RPatrick   Windows 8 File History Pros & Cons   7/22/2013 7:14:22 AM
Pros and Cons
"This is a problem in corporate environments because organizations with domain networks almost always use profile folder redirection to redirect user libraries to a network share."

Exactly.
SaneIT   Windows 8 File History Pros & Cons   7/22/2013 7:10:52 AM
Re: Boundary between consumer & enterprise
When someone fills their OS drive with backup files to the point that it just barely boots those files don't typically get the benefit of being backed up when a user is looking for things to clear out.    Ideally, yes they would be backed up first but I've been through this hundreds of times with users deleting restore points to get back up and running then calling me to find out what they deleted.
Marif   Windows 8 File History Pros & Cons   7/21/2013 2:12:22 PM
Re: Boundary between consumer & enterprise
@shoaibmasood:Yes backup is the need of the day today that is why most of the new systems and databases already have the capability of maintaining logs.
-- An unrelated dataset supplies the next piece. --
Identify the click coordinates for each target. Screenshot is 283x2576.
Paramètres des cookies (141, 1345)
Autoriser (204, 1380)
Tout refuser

Only such systems needs to be considers for compliance which are not running on these high end serves and databases. 
anthony.nima   Windows 8 File History Pros & Cons   7/19/2013 11:49:04 PM
Re: Boundary between consumer & enterprise
@Susan: Yes make sure other parties will not have anything to do with it since IT is solely responsible for it. Involvement of other parties will be risky.         
Susan Fogarty   Windows 8 File History Pros & Cons   7/19/2013 10:04:31 AM
Re: Boundary between consumer & enterprise
Marif, thanks for the reality check. If compliance is the whole reason for the backup in the first place, you definitely want to make as easy for IT and take it out of the users' hands.